§ TEXT SEGMENT
------------------------------------
Heavy fighting has flared frequently in Falluja this month despite attempts by Iraqi mediators and others to make a truce stick.
Local doctors say that some 600 people have been killed and many more have fled Falluja since the Marines launched a crackdown after the killing and mutilation of four American security guards in the city.
During the invasion of Iraq a year ago US soldiers killed and wounded dozens of demonstrators in Falluja, angering Sunnis in a city which has become a byword for resistance to the US-led occupation.
A fierce clash also occurred overnight in Khaldiya, west of Falluja, witnesses said, and US troops were out in force in other towns in the so-called "Sunni triangle" north and west of Baghdad, Saddam Hussein's home region and his main stronghold.
Some 115 US soldiers have been killed in combat in Iraq this month, compared with fewer than 100 in the three weeks it took to remove Saddam from power. At least 520 US soldiers have been killed in combat since the US-led invasion of Iraq in March last year.
Three more US soldiers were reported to have died yesterday in two incidents.
US forces are facing an even more delicate dilemma in the southern city of Najaf, where a radical cleric from Iraq's Shia majority, Moqtada al-Sadr, has taken refuge among the shrines with several thousand members of his militia.
US commanders near Najaf said that an attack on Monday by an AC-130 gunship, which they believed killed some 60 Shia fighters, appeared to have demoralised Sadr's supporters and was part of a strategy to persuade the cleric to give himself up.
An aide to Sadr - who is wanted by an Iraqi judge in connection with the murder of another cleric - was quick to echo local accusations that many civilians died in Monday's attack near Kufa, outside the city, the heaviest in a three-week stand-off. Sadr has threatened suicide attacks if the Americans attempt to enter Najaf.
Cleric Hussam al-Husseini warned yesterday against what he saw as a US attempt to cut off Kufa - a base for many guerrillas - from Najaf. "All the land of Najaf region is holy and we have the right to defend our holy sites," he said.
US commanders have said that they will only attack mosques if they are being used in combat. "Our goal is to continue to pressure Sadr to understand that we are not going away," said Col Brad May, commander of the 2nd Armoured Cavalry Regiment, outside Najaf. "It is in his best interest to go ahead and lay down arms."
------------------------------------
§ MATERIAL SUPPLIED
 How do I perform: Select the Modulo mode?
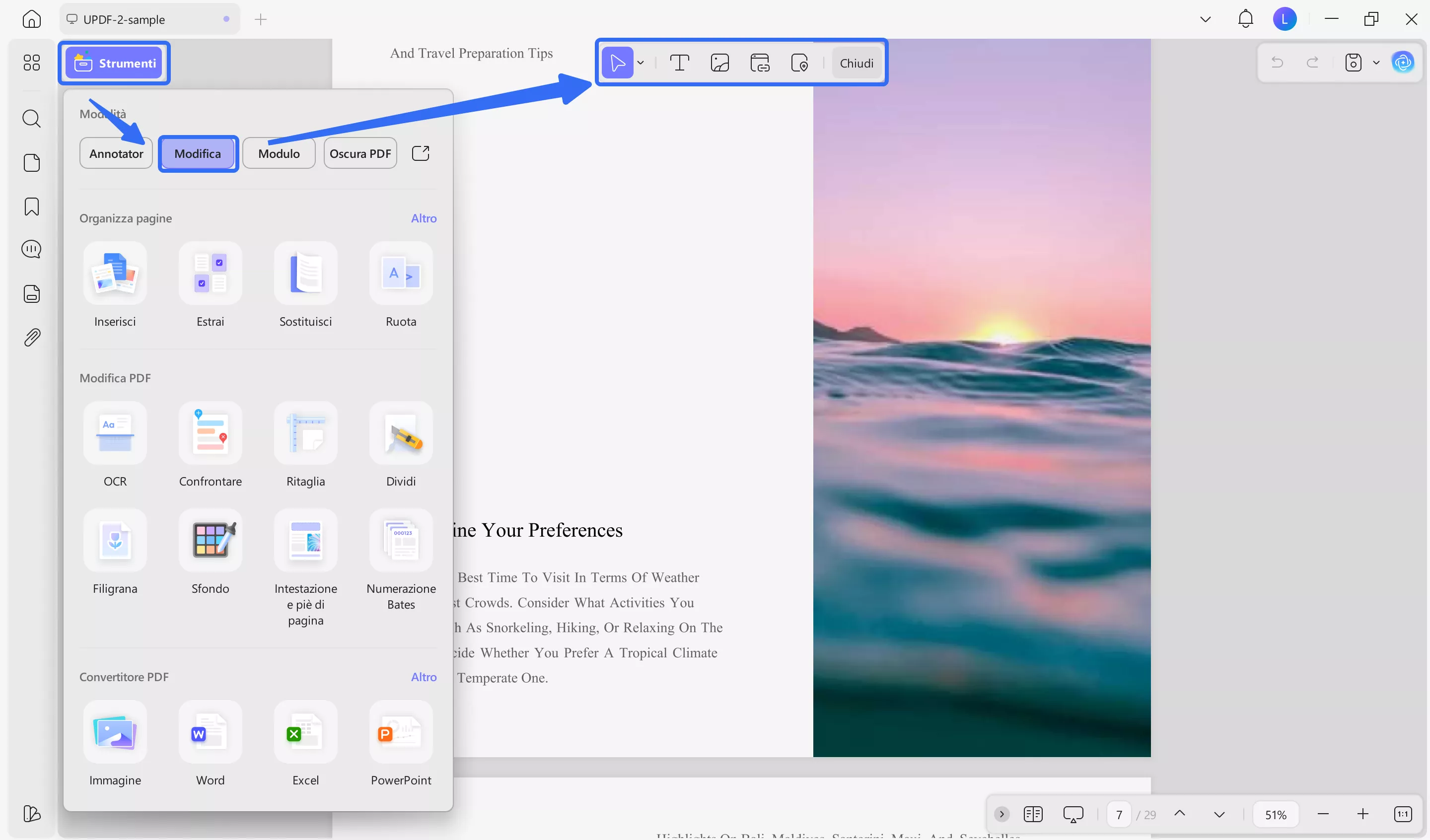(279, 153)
------------------------------------
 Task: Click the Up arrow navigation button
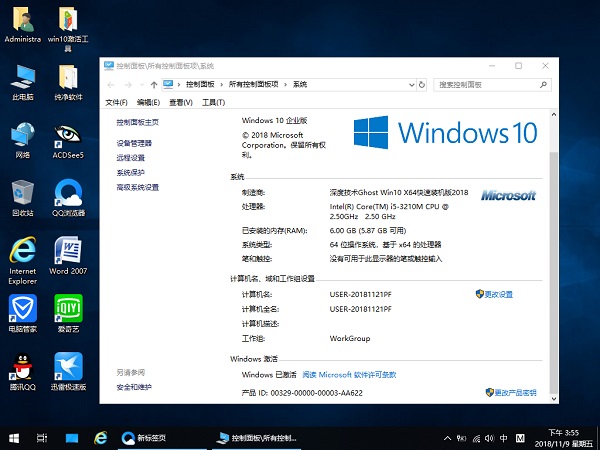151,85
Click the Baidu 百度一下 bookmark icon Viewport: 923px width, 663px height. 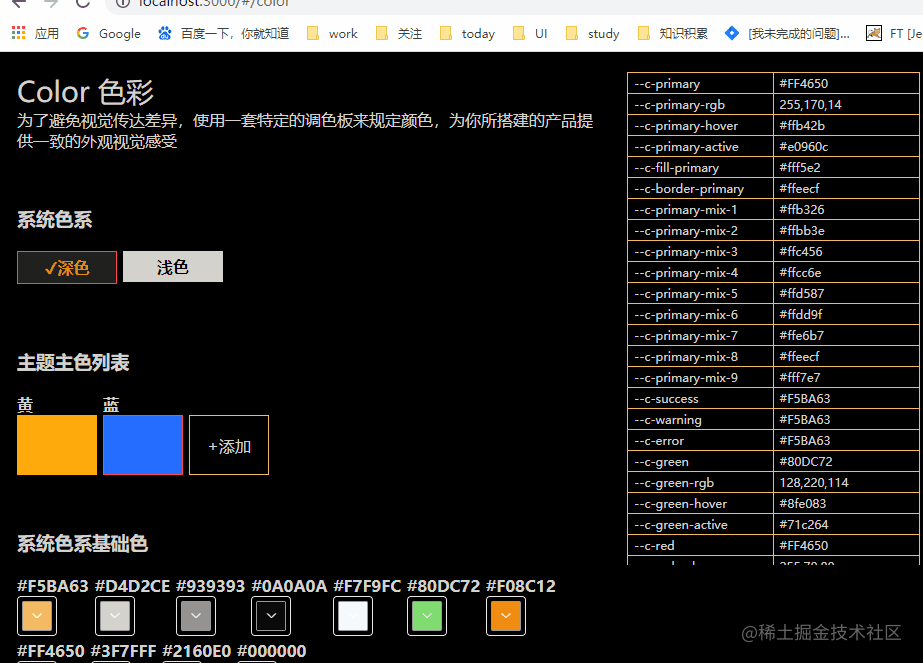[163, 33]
------------------------------------
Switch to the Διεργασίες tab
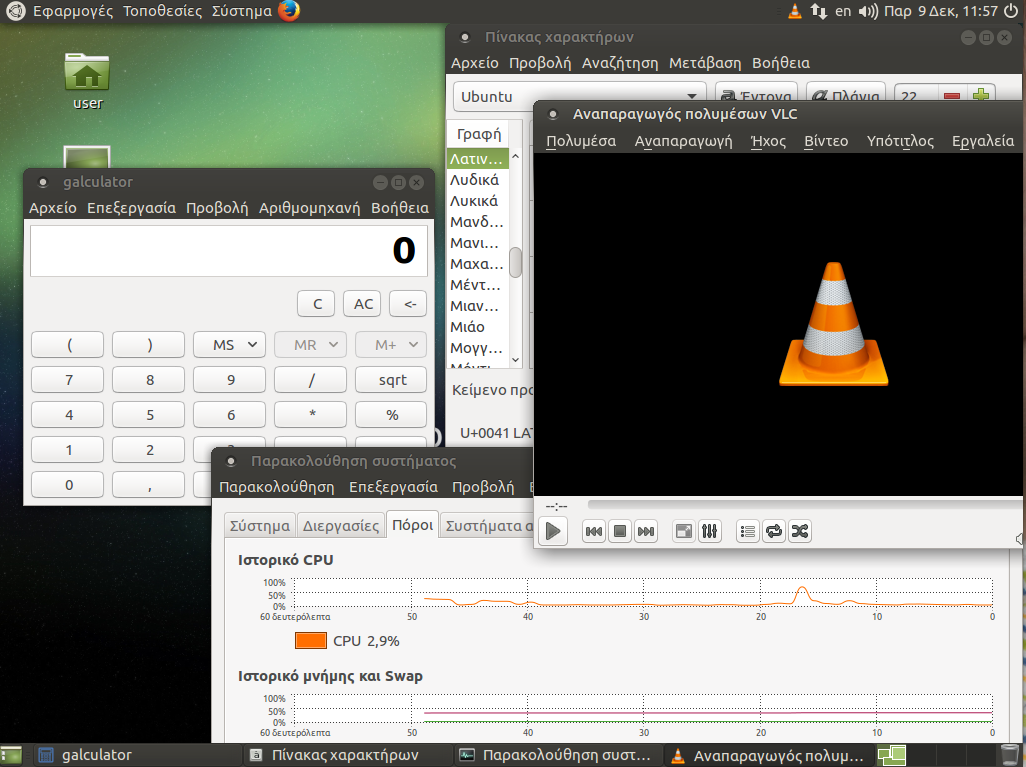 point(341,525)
------------------------------------
§ WRITTEN REQUEST 1
From the news report on fighting in Iraq, output the passage starting with "Some 115 US" and going on through "give himself up.".
§ WRITTEN REQUEST 2
According to the news report on fighting in Iraq, who commands the 2nd Armoured Cavalry Regiment outside Najaf?
Work only from the news report on fighting in Iraq.

§ EXERCISE SOLUTION 1
Some 115 US soldiers have been killed in combat in Iraq this month, compared with fewer than 100 in the three weeks it took to remove Saddam from power. At least 520 US soldiers have been killed in combat since the US-led invasion of Iraq in March last year.
Three more US soldiers were reported to have died yesterday in two incidents.
US forces are facing an even more delicate dilemma in the southern city of Najaf, where a radical cleric from Iraq's Shia majority, Moqtada al-Sadr, has taken refuge among the shrines with several thousand members of his militia.
US commanders near Najaf said that an attack on Monday by an AC-130 gunship, which they believed killed some 60 Shia fighters, appeared to have demoralised Sadr's supporters and was part of a strategy to persuade the cleric to give himself up.

§ EXERCISE SOLUTION 2
Col Brad May